Because the health savings account (HSA) contribution limit depends on the type of high deductible health plan (HDHP) coverage—either family or self-only—the type of coverage will determine the contribution limit. In your scenario, , because the couple is not married, each individual could contribute up to the limit of the coverage that each one has. So if both individuals have family coverage, they could each contribute as much as the family contribution limit for the year ($7,200 for 2021; $7,300 for 2022) to their own HSA. If one individual has self-only coverage, that individual can contribute only up to the self-only limit ($3,600 for 2021; $3,650 for 2022). Family coverage is defined as any coverage that covers more than one individual. This could be individual and spouse, individual and children, or individual and spouse and children. Self-only coverage is any coverage that covers only the individual.
If, on the other hand, your client was married and had family HDHP coverage for both her and her spouse, both individuals would be treated as having family coverage and one family contribution limit would apply to both individuals. The one family limit could be split between both individuals.
We have a client who has been contributing to an HSA, but she and her spouse recently finalized their divorce. How will that affect her HSA contribution limit?
It’s important to remember that the contribution limit is based on the type of HDHP coverage the HSA owner has and the months in which the HSA owner has that coverage.
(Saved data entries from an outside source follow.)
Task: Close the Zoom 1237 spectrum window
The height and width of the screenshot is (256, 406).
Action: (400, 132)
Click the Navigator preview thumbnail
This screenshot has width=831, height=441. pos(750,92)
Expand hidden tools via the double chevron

If your client changes from family coverage to self-only coverage after the divorce, she would need to determine the type of coverage on the first of each month. For each month she has family coverage on the first day of the month, your client would be eligible to contribute up to the family limit divided by 12. For each month she has self-only coverage on the first day of the month, your client would be eligible to contribute the self-only limit divided by 12.
A client finalized his divorce in February of this year. In May, his daughter, age 10, had to go to the doctor. He received a bill for $300 for that doctor visit and would like to pay the bill from his HSA. Can he still use his HSA to pay for his daughter’s medical expense?
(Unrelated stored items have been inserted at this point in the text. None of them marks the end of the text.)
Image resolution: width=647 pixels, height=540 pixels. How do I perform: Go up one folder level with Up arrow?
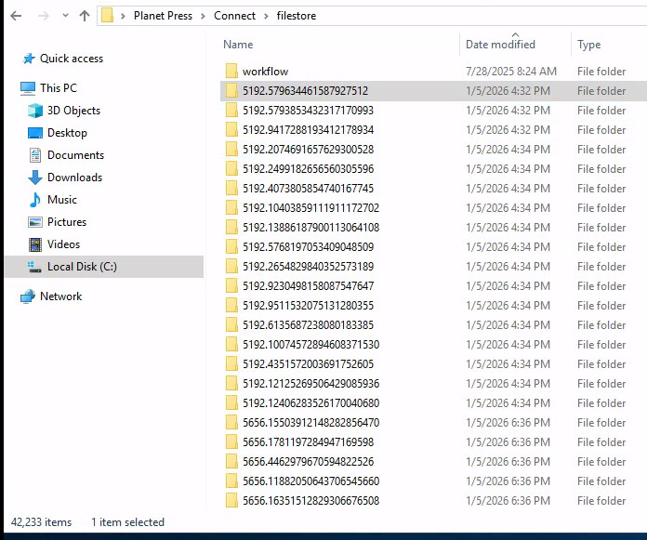coord(85,16)
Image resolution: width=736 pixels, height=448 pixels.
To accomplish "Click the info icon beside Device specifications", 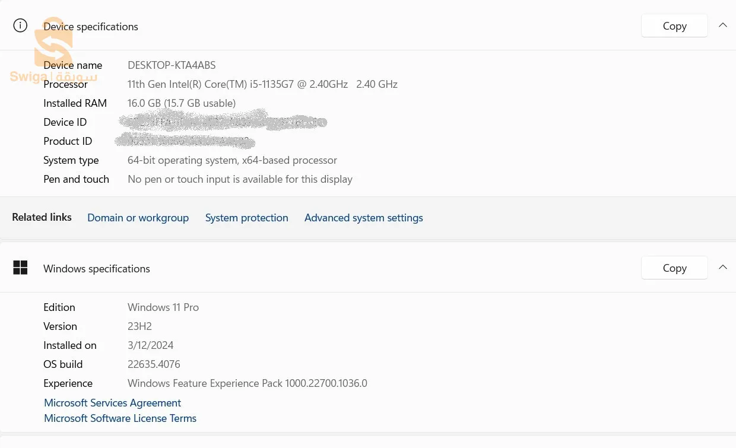I will [x=20, y=26].

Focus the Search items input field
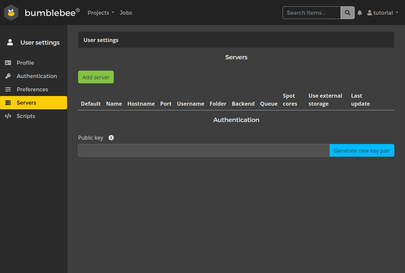312,13
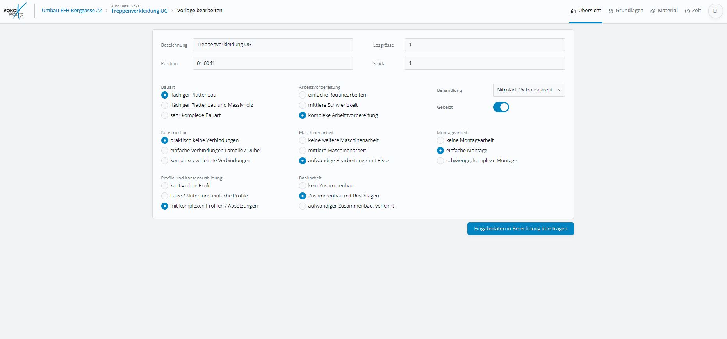
Task: Go to 'Umbau EFH Berggasse 22' breadcrumb
Action: pyautogui.click(x=71, y=11)

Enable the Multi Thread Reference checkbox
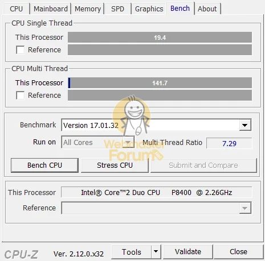coord(20,96)
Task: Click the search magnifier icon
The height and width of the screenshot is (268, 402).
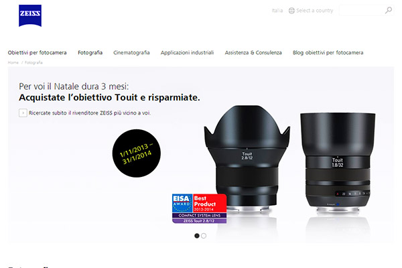Action: (x=389, y=10)
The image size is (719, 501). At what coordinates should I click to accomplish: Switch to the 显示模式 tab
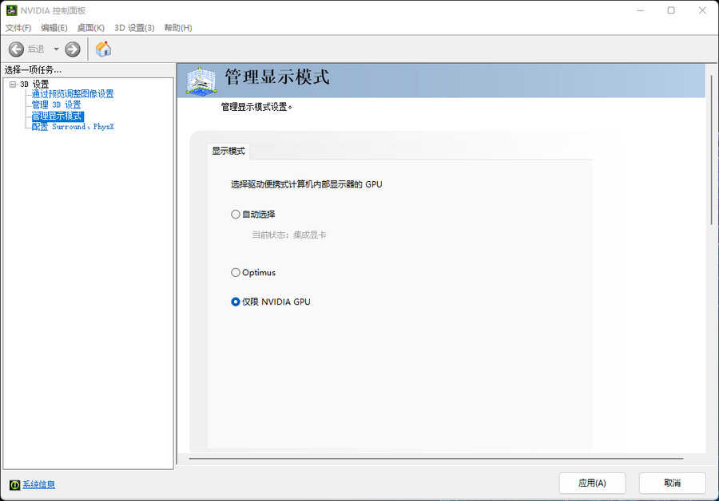tap(228, 151)
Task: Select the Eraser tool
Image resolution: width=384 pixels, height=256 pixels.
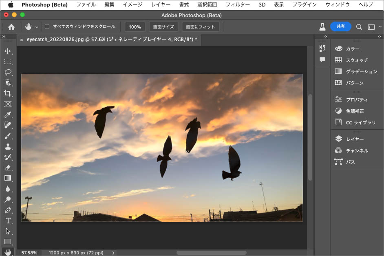Action: click(x=8, y=168)
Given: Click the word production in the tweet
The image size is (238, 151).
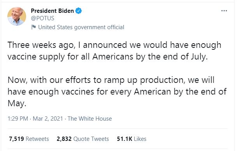Looking at the screenshot, I should (162, 80).
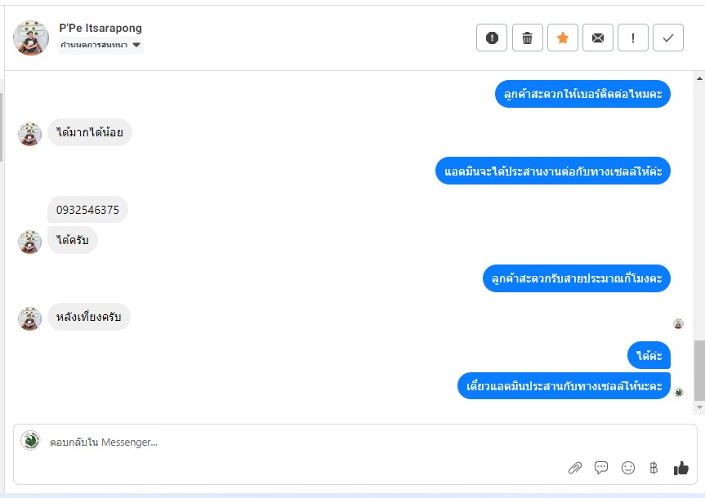705x498 pixels.
Task: Mark conversation as spam with exclamation circle icon
Action: coord(492,38)
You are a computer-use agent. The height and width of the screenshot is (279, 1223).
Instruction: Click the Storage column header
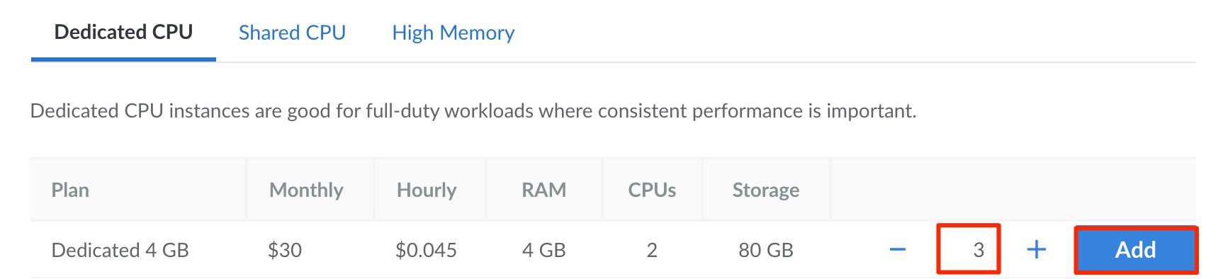point(766,190)
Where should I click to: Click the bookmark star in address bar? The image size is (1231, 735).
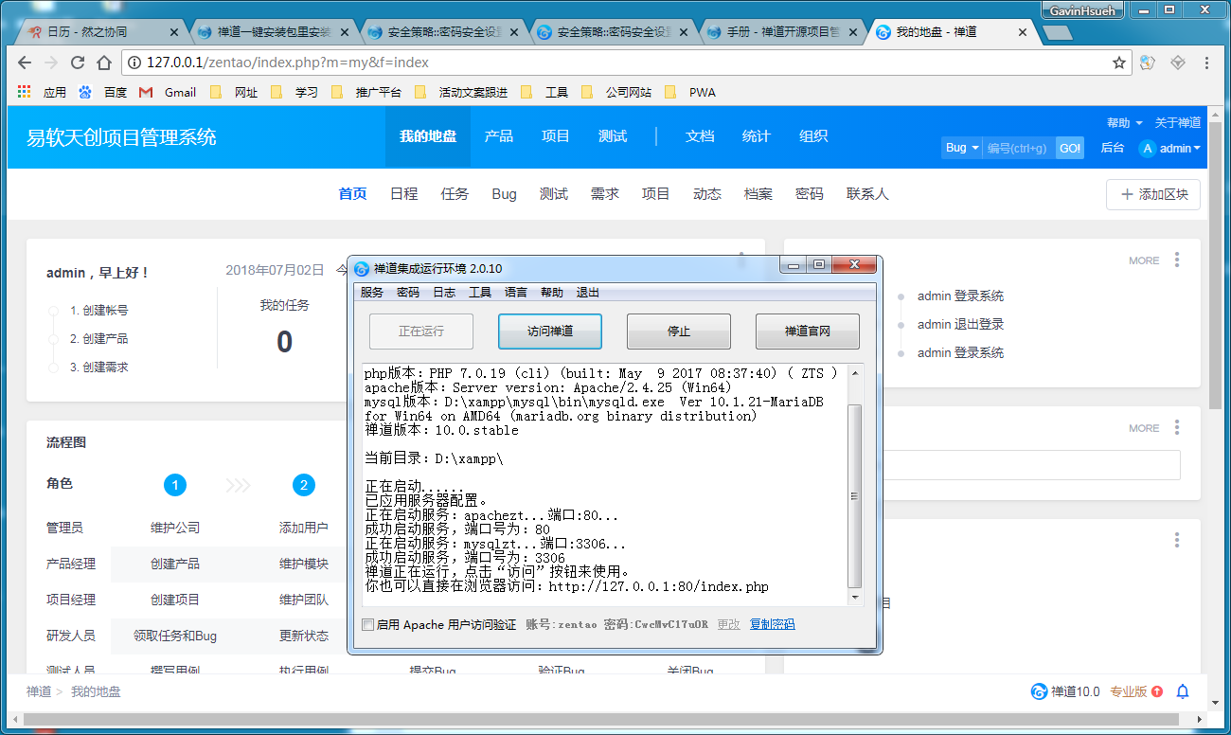[1119, 63]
That depends. Qualified medical expenses are expenses incurred by the HSA owner, the HSA owner’s spouse, all dependents that the HSA owner claims on his tax return, or any person the HSA owner could have claimed but for the fact that
the person filed a joint return,
had a gross income of $4,300 or more, or
the HSA owner or HSA owner’s spouse, if filing jointly, could have been claimed as a dependent on someone else’s tax return.
If he is still claiming his daughter as a dependent on his tax return, then, yes, her expenses would have been qualified. If his former spouse is now claiming his daughter as a dependent on her tax return, then maybe not.
In IRS Publication 969, Health Savings Accounts and Other Tax-Favored Health Plans, it states “…a child of parents that are divorced, separated, or living apart for the last 6 months of the calendar year is treated as the dependent of both parents whether or not the custodial parent releases the claim to the child’s exemption.” So, even though the former spouse may be claiming the daughter as a dependent on her tax return, your client may still be eligible to take a distribution from the HSA to pay the medical expense. If the period of divorce, separation, or living apart is more than six months, this special rule does not apply. Keep in mind that both spouses cannot take a distribution to pay for the same expense; that is not allowed.
The daughter of one of our clients, age 22, just finished college and has started her first job. Because she is under age 26, our client has decided to continue to list her as a dependent on his HDHP. It’s our understanding that because she is not a tax dependent, he can’t pay for her medical expenses from his HSA. Is there a way to still use HSA assets to pay her potential medical expenses?
Yes. Because his daughter is covered under his HDHP and is not claimed as a dependent on his tax return, she would be eligible to establish and contribute to an HSA. Also, because she has family coverage under his plan, she would be eligible to contribute at the family limit. In addition, because there are no income limitations on making contributions and contributions can be made by anyone, if your client wanted to, he could contribute to his daughter’s HSA.